Too often carrot cake seems like a throw back to the 70s, when they were dense and tasted ultimately too good for you. This version is moist, sweet and has a complex combination of spices and zest that all come through. Adding a bit of lemon to the icing brings out the bright flavors of the cake and the Lyle's Golden Syrup kicks over the top. I think the creamy topping is key to the success of the carrot cake! In fact, I make a really large batch and always have a bit left over to spread on toast.
Provided by Food Network
Categories dessert
Time 1h30m
Yield one 9-inch cake
Number Of Ingredients 25
Steps:
- Grease two 9-inch cake pans and line with parchment circles. Preheat oven to 350 degrees F.
- Grate the carrots using the grater attachment on a Food Processor , or use a Box Grater (if using the box grater, use the finer side) .
- After they are grated, use the blade on the food processor to chop the carrots more finely.
- In a small bowl whisk together the flour, baking powder, baking soda, salt and spices. Set aside.
- In a large bowl, whisk together the sugar, brown sugar, oil, eggs, vanilla, and zest. Whisk in the dry ingredients, just until combined. Using a spoon, stir in the carrots and dried fruit.
- Fold in the coconut.
- Divide the batter into the two prepared pans and bake for about 30 minutes, or until a tester comes out clean.
- Let cakes cool completely in the pans on a wire rack.
- Make the icing by blending the cream cheese, butter, vanilla, lemon extract, lemon juice, confectioners' sugar and Lyle's Golden Syrup, until smooth.
- Put one of the layers of cake on a 9-inch cardboard round and then top it with 1 cup of the cream cheese icing.

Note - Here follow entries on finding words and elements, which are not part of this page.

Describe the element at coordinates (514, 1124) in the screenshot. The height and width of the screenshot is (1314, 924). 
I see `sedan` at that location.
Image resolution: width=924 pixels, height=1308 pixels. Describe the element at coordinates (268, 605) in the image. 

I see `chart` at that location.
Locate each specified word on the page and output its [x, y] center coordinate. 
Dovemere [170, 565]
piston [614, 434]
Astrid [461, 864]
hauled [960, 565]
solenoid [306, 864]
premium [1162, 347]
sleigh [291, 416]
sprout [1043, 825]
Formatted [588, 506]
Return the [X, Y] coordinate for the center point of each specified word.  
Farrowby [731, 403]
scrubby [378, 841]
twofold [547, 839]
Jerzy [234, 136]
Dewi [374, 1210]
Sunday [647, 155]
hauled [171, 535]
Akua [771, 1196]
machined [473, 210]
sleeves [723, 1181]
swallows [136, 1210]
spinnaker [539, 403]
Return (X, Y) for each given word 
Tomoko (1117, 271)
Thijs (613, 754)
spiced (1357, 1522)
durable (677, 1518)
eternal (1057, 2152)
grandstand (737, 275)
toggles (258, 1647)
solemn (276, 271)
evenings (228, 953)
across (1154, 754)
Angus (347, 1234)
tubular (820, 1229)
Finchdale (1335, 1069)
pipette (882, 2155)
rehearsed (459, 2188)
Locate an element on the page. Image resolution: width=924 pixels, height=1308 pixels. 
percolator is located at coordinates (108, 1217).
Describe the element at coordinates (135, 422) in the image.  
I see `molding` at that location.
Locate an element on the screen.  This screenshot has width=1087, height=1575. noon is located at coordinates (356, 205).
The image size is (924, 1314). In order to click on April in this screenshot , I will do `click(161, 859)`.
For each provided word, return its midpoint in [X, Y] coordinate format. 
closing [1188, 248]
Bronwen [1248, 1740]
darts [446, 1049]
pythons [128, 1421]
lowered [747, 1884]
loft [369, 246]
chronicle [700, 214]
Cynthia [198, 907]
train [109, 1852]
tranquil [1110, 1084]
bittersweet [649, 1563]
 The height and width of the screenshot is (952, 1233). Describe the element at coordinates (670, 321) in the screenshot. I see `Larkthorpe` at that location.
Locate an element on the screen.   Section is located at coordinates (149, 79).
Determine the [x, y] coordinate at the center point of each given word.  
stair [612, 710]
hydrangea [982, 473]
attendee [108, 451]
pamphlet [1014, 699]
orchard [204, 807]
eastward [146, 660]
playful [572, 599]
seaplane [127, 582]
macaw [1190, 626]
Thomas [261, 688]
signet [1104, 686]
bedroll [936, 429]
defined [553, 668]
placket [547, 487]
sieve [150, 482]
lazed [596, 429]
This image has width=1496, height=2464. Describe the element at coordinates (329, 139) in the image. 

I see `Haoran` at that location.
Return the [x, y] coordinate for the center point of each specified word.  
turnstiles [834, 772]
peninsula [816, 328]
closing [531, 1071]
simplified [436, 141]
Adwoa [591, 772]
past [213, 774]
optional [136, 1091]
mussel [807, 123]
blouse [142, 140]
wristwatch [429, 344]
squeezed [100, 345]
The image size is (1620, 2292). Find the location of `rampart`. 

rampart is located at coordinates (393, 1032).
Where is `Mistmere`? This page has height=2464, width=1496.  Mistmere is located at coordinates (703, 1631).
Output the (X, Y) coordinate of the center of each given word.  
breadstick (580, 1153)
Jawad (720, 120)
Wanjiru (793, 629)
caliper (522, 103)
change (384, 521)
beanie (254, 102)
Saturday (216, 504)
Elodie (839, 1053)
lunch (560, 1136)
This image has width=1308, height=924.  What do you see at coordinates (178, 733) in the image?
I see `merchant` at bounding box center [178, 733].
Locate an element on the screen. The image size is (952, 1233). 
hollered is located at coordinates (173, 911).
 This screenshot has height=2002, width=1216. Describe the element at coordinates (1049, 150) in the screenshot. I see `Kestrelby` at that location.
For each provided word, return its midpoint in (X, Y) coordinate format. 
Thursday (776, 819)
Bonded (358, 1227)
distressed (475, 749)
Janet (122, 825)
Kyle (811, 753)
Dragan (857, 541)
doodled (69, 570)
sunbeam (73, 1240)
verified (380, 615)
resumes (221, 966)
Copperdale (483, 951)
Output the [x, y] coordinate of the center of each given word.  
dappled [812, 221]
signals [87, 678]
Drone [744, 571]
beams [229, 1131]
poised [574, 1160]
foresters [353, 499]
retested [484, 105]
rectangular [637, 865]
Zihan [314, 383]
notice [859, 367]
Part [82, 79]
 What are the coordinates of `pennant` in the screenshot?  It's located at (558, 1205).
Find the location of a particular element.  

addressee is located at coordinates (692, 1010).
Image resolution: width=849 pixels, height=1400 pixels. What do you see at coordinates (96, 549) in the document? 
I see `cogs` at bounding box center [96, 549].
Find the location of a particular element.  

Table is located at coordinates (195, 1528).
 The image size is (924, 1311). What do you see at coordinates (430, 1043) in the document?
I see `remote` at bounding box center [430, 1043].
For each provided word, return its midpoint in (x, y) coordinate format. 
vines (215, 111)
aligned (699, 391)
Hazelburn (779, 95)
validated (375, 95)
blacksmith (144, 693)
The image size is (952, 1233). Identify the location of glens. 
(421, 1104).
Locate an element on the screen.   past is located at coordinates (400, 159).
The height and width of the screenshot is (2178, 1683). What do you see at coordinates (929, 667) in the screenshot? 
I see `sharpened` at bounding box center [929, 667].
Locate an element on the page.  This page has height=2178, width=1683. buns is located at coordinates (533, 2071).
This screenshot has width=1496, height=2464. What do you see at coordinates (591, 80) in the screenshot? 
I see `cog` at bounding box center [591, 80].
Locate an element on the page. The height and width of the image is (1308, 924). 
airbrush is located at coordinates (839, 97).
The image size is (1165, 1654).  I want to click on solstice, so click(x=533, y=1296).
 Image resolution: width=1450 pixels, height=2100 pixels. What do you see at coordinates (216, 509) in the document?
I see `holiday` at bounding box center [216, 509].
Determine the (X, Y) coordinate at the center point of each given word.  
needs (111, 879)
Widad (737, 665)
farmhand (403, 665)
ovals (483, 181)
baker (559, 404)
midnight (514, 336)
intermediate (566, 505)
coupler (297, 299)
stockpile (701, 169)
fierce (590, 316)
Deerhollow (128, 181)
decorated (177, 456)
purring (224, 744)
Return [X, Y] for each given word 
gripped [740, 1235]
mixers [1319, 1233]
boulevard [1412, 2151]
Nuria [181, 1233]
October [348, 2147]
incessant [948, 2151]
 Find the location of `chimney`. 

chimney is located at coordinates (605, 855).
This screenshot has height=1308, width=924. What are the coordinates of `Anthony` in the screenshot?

- Cover the cake with a thin crumb coat. Then finish with a smooth coat of icing on the cake. I ran my spatula tip around the icing to create the swirls, but you'll be pressing coconut on the outside, so don't worry about getting this effect.
- Before moving the cake to the platter, lift it and gently press the shredded coconut onto the top and sides.
- This cake is wonderful the next day or even the following. Just wrap it well and refrigerate....if there is any left!